**CONSIGNES**
**1)** Répondez à ces questions sur le texte consacré à la campagne électorale en Tunisie :
(a) De quelle nationalité sont, de préférence, les habitués des médias invités à donner leur vision de la démocratie ?
(b) Par quelle expression le texte désigne-t-il la révolution tunisienne ?
(c) Auprès de qui l'Occident trouve-t-il le support dont il a besoin ?
**2)** Poursuivez, s'il vous plaît, le texte sur la campagne électorale en Tunisie après sa dernière phrase.

**TEXTE FOURNI**
============================================================

Vincent Geisser et la sous-démocratie que l'Occident veut pour la Tunisie
La campagne électorale officieuse a bel et bien débuté en Tunisie. Elle implique des articles de commande mettant à contribution quelques habitués des médias, de préférence français, invités à venir donner aux Tunisiens leur vision de la démocratie. Comme si les Tunisiens avaient encore besoin de prendre des leçons de qui que ce soit en termes de refonte des pratiques politiques ! C'est qu'ils expérimentent dans leur pays depuis leur révolution, ce coup du peuple modèle, une nouvelle façon de faire la politique, en mesure de réhabiliter la conception vermoulue et dévergondée de la démocratie occidentale. Cela ne plaît pas forcément à l'Occident jaloux de son magistère. Il y tient et entend faire en sorte que les pays du Sud restent à sa remorque, jusques et y compris dans le recyclage en Tunisie de son système politique en crise et ses valeurs démocratiques bafouées sur son propre sol. Et il trouve auprès de nos politiciens le support dont il a besoin.

============================================================

**DONNÉES FOURNIES**

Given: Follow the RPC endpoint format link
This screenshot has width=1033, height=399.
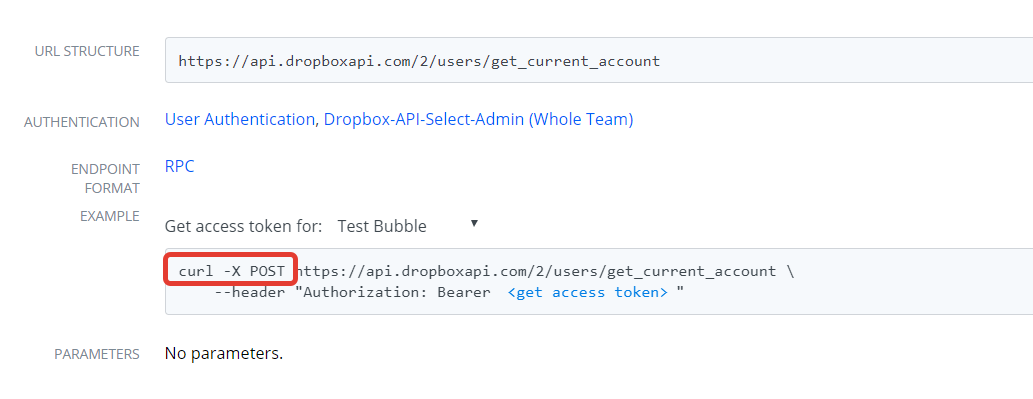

============================================================

**RÉPONSES DÉTAILLÉES**
**1)**
(a) Ils sont de préférence français.
(b) Il la désigne comme « ce coup du peuple modèle ».
(c) Il le trouve auprès de « nos politiciens ».

**2)**
Le dernier en date de ce genre de littérature de commande est l'interview du politologue médiatique Vincent Geisser, publiée dans la livraison du mercredi 2 avril du quotidien Dhamir dont la proximité n'est plus à démontrer. À un jour près, on l'aurait prise pour un poisson d'avril, tellement est grosse la ficelle! C'est qu'en Tunisie, le peuple tunisien a dépassé un tel niveau de langue de bois ne se cantonnant plus aux prestations des politiciens pour contaminer celle des journalistes censés célébrer par la vérité la liberté retrouvée. Qu'on en juge!
Une vision manichéenne
M. Geisser se dit peiné que l'on mésestime en Tunisie le calvaire des anciens exilés politiques; et il n'hésite pas à brosser un tableau nominatif de certaines figures du pouvoir actuel, qui auraient vécu durant leur exil dans des taudis (sic). M. Marzouki est le mieux servi dans ce lot avec M. Ghannouchi érigé en parangon de la finesse politique.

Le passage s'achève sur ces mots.